To do =
a: Reproduce the mailing list message word for word from "Re: Time to work on Press Release 8.0 - Mailing" to "8.0  (Bruce Momjian <pgman@candle.pha.pa.us>)".
b: Carry on the mailing list message about the 8.0 press release from its last line.

Provided text =
-------

Re: Time to work on Press Release 8.0 - Mailing list pgsql-advocacy

From Marc G. Fournier
Subject Re: Time to work on Press Release 8.0
Date
Msg-id 20040814154204.B1887@ganymede.hub.org
Whole thread Raw
In response to Re: Time to work on Press Release 8.0  (Peter Eisentraut <peter_e@gmx.net>)
Responses Re: Time to work on Press Release 8.0  (Peter Eisentraut <peter_e@gmx.net>)
Re: Time to work on Press Release 8.0  (Bruce Momjian <pgman@candle.pha.pa.us>)
List pgsql-advocacy
On Sat, 14 Aug 2004, Peter Eisentraut wrote:

> Jan Wieck wrote:
>> Now fortunately, this spartanic tarball isn't what most users will
>> get if they select PostgreSQL in their OS distribution installer. So
>> the question would rather be *what is our recommendation for package
>> maintainers?* That collection is what hopefully most end users will
>> experience as the PostgreSQL database product, and that is the
>> picture we have to draw in our release announcement.

-------

Word and item position data:
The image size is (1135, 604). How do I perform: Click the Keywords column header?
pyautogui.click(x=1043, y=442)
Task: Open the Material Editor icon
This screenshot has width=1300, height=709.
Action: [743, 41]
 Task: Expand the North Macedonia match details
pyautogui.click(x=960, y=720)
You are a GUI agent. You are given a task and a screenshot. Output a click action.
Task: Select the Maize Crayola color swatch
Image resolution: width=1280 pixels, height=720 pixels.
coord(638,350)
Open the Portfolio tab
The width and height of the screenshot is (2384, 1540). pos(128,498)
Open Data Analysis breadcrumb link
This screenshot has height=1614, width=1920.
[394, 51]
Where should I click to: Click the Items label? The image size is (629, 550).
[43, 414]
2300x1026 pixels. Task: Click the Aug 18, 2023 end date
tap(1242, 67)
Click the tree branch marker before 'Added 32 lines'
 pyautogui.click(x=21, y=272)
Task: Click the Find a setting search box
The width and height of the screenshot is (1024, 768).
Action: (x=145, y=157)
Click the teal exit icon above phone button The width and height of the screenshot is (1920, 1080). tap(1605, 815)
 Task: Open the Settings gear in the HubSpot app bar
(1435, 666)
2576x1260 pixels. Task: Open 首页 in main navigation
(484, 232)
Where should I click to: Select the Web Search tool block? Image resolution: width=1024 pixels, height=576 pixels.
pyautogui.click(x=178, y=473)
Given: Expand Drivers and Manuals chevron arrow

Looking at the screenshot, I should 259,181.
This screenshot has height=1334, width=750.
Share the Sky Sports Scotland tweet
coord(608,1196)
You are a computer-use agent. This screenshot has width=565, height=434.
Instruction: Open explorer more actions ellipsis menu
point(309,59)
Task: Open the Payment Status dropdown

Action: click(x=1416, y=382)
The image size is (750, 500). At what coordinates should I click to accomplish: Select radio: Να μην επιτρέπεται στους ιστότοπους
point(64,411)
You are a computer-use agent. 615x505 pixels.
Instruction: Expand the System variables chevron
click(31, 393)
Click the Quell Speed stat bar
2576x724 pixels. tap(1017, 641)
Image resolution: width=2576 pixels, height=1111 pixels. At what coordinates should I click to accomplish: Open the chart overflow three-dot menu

-------

Results =
a:
Re: Time to work on Press Release 8.0 - Mailing list pgsql-advocacy

From Marc G. Fournier
Subject Re: Time to work on Press Release 8.0
Date
Msg-id 20040814154204.B1887@ganymede.hub.org
Whole thread Raw
In response to Re: Time to work on Press Release 8.0  (Peter Eisentraut <peter_e@gmx.net>)
Responses Re: Time to work on Press Release 8.0  (Peter Eisentraut <peter_e@gmx.net>)
Re: Time to work on Press Release 8.0  (Bruce Momjian <pgman@candle.pha.pa.us>)

b:
>
> Take a look at, say, KDE or GNOME.  Their software is split up in all
> kinds of ways.  Each little program has its own maintainer, version
> number, etc.  Yet, to the general public it surely seems like KDE and
> GNOME are pretty integrated.  Why is that?
>
> It's because above all these small parts there is an umbrella
> organization that provides services to each small part to make them
> look integrated, such as:
>
> - release management
> - security issue management
> - localization support
> - documentation support
> - bug tracking
> - packaging support
> - marketing support
> ... and more.
>
> We don't provide those services.  Back in the days when everything was
> one tarball, we provided those services in an integrated fashion by
> default, but I can understand why that system doesn't work beyond a
> certain size.  But by gborg or pgfoundry we don't provide these
> services either.  A developer that makes use of gborg basically just
> rents machine space and bandwidth with some preinstalled software that
> allows him to set up the above mentioned services for his own project.
> But that doesn't make it integrated.
>
> So, for the issue at hand, no matter how much we like replication,
> endorse slony, or respect Jan's work, it's not part of PostgreSQL, in
> the eyes of the public.  And a press release or three isn't going to
> fundamentally change that, because the facts don't back it up.

Do we not make some headway towards that with the work on pgxs?  I realize
that only addresses part of the problem, but it does make a start ...

How do we continue to 'bridge the gap', so to say?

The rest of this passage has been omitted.